_PROBLEM TO SOLVE:_ The response should consist solely of the line containing "3840x2160 (1127, 1413)" and the lines after it through the end of the listing below, repeated exactly.

● ● ●

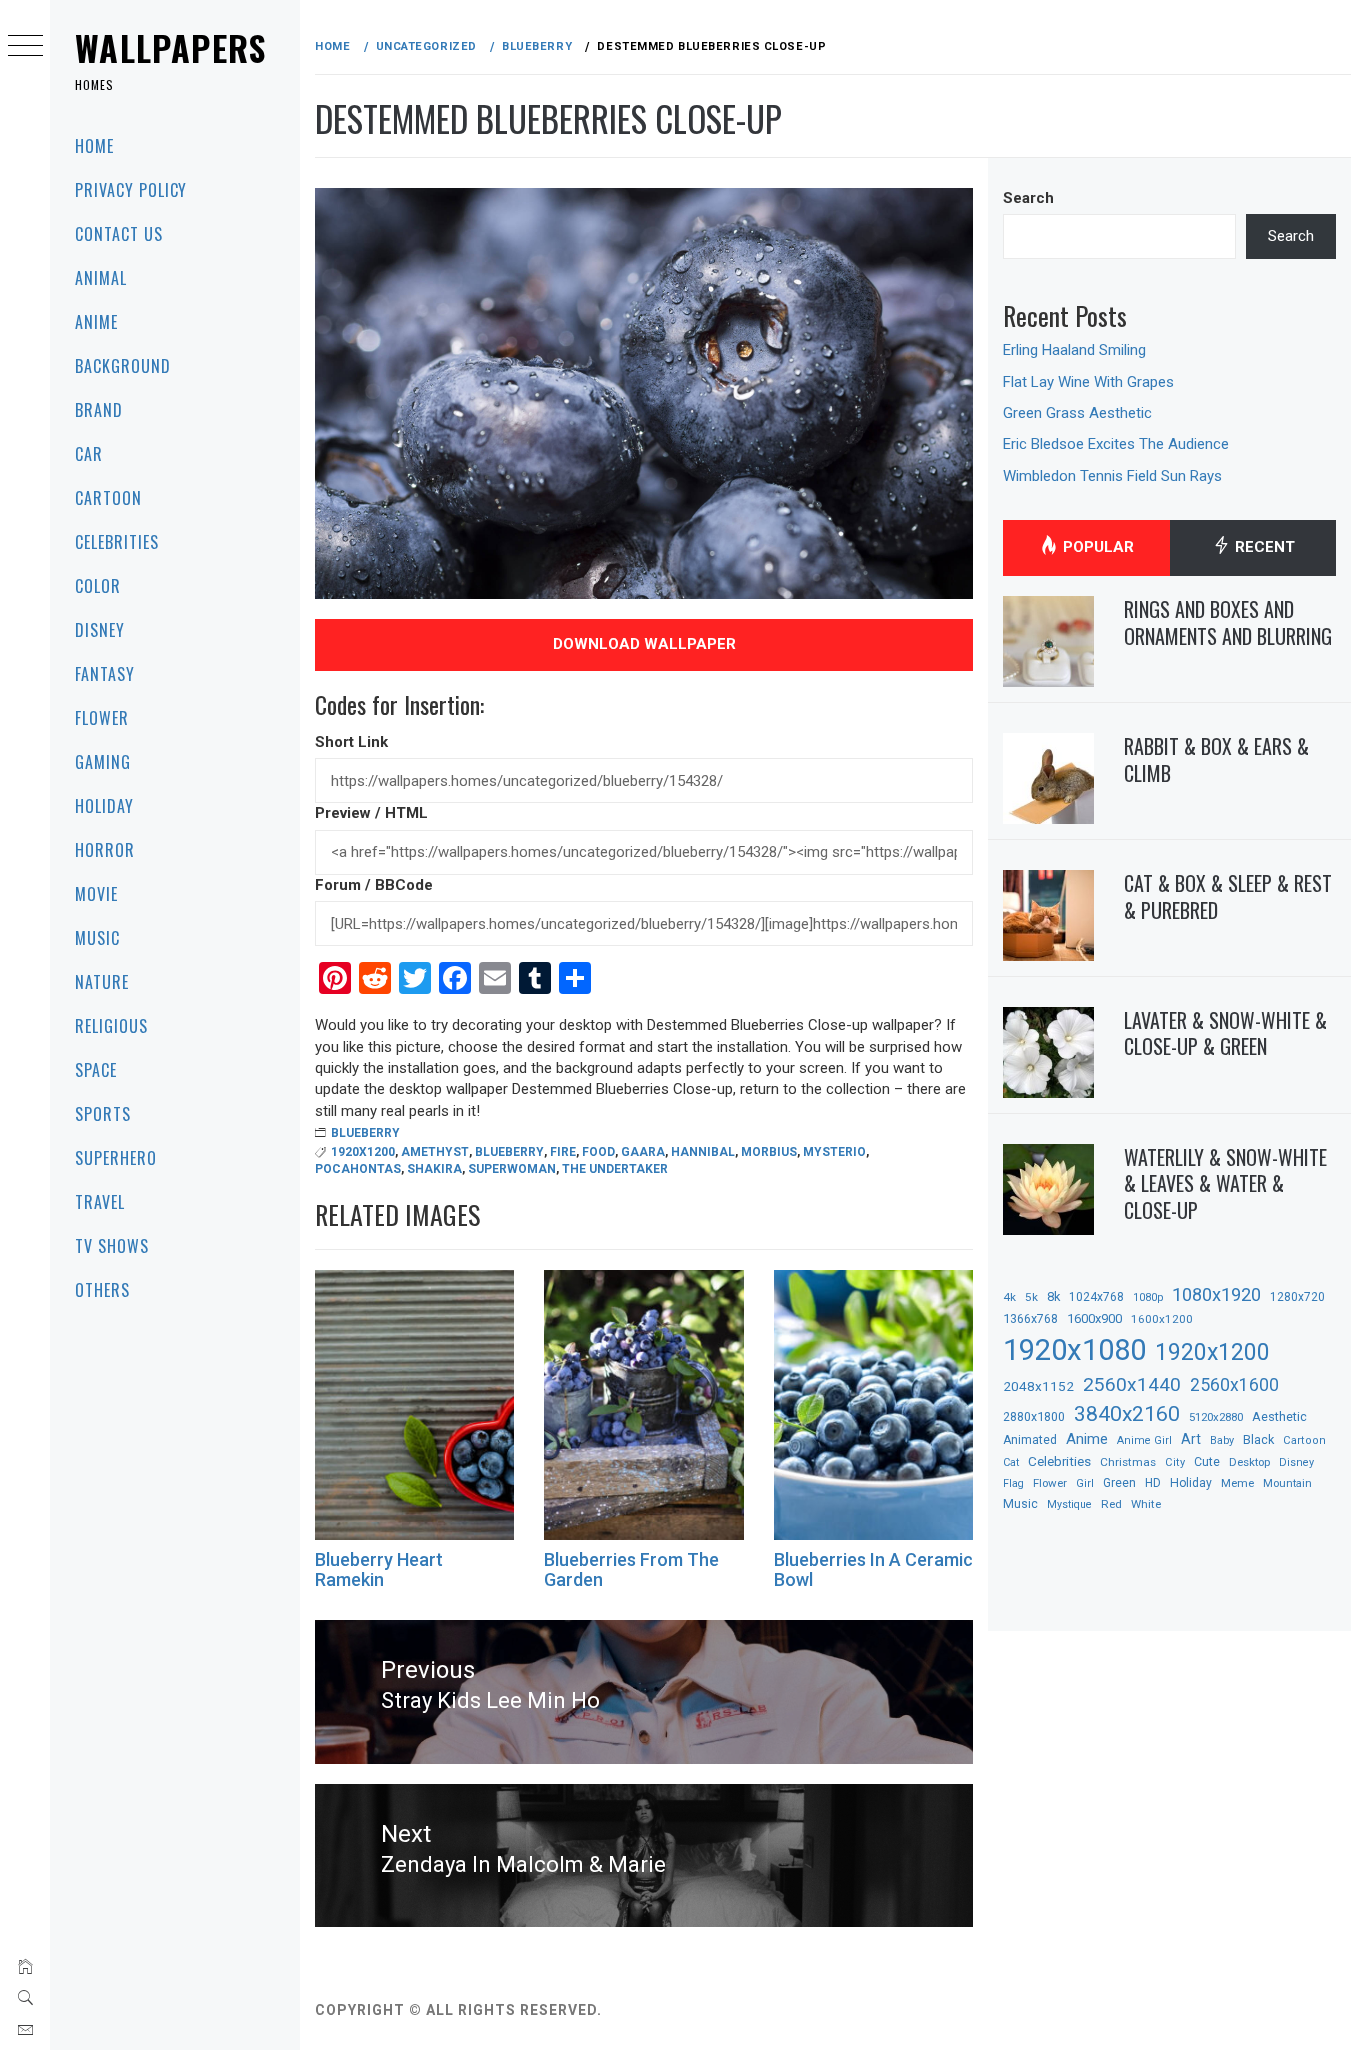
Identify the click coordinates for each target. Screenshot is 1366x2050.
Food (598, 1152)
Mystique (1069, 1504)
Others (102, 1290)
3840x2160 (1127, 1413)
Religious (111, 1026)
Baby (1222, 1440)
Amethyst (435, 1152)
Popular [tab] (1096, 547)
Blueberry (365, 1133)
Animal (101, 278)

● ● ●

_SOLUTION BELOW:_
3840x2160 (1127, 1413)
Religious (111, 1026)
Baby (1222, 1440)
Amethyst (435, 1152)
Popular [tab] (1096, 547)
Blueberry (365, 1133)
Animal (101, 278)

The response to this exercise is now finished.